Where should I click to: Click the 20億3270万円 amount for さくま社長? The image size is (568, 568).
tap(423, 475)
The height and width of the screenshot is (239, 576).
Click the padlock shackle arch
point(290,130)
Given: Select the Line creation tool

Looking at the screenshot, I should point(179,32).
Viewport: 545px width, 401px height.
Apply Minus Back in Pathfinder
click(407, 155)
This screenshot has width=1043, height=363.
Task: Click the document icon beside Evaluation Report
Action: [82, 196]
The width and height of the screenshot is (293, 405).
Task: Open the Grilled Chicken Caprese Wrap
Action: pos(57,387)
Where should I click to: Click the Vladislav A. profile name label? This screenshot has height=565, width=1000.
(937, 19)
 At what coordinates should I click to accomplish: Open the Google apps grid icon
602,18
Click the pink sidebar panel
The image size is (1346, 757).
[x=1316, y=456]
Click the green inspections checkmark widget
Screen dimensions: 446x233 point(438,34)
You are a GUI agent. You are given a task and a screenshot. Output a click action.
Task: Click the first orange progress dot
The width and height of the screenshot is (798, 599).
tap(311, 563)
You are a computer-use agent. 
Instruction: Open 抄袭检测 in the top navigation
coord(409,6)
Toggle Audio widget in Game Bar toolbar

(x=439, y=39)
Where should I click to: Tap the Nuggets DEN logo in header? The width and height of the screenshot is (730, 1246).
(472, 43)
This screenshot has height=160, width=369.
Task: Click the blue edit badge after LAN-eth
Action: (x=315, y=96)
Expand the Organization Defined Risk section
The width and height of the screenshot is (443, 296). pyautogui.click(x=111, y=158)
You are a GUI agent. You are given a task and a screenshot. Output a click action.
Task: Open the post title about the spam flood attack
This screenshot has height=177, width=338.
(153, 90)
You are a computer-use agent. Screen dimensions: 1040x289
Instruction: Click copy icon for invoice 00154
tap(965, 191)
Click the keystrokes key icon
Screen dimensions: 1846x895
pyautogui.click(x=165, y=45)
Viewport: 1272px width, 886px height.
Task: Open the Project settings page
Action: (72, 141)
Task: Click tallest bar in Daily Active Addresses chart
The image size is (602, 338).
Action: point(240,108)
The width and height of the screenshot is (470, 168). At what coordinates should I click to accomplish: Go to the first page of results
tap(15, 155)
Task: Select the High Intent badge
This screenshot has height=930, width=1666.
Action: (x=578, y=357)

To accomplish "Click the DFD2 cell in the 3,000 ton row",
+ + + + + + +
Could you write out the listing above verbatim, everything from its very first line down to and including the line that contains "The width and height of the screenshot is (443, 296)."?

Where should I click to: Click the 20億3270万円 amount for さくま社長? The image size is (568, 568).
tap(423, 475)
The height and width of the screenshot is (239, 576).
Click the padlock shackle arch
point(290,130)
Given: Select the Line creation tool

Looking at the screenshot, I should point(179,32).
Viewport: 545px width, 401px height.
Apply Minus Back in Pathfinder
click(407, 155)
This screenshot has width=1043, height=363.
Task: Click the document icon beside Evaluation Report
Action: [82, 196]
The width and height of the screenshot is (293, 405).
Task: Open the Grilled Chicken Caprese Wrap
Action: pos(57,387)
Where should I click to: Click the Vladislav A. profile name label? This screenshot has height=565, width=1000.
(937, 19)
 At what coordinates should I click to accomplish: Open the Google apps grid icon
602,18
Click the pink sidebar panel
The image size is (1346, 757).
[x=1316, y=456]
Click the green inspections checkmark widget
Screen dimensions: 446x233 point(438,34)
You are a GUI agent. You are given a task and a screenshot. Output a click action.
Task: Click the first orange progress dot
The width and height of the screenshot is (798, 599).
tap(311, 563)
You are a computer-use agent. 
Instruction: Open 抄袭检测 in the top navigation
coord(409,6)
Toggle Audio widget in Game Bar toolbar

(x=439, y=39)
Where should I click to: Tap the Nuggets DEN logo in header? The width and height of the screenshot is (730, 1246).
(472, 43)
This screenshot has height=160, width=369.
Task: Click the blue edit badge after LAN-eth
Action: (x=315, y=96)
Expand the Organization Defined Risk section
The width and height of the screenshot is (443, 296). pyautogui.click(x=111, y=158)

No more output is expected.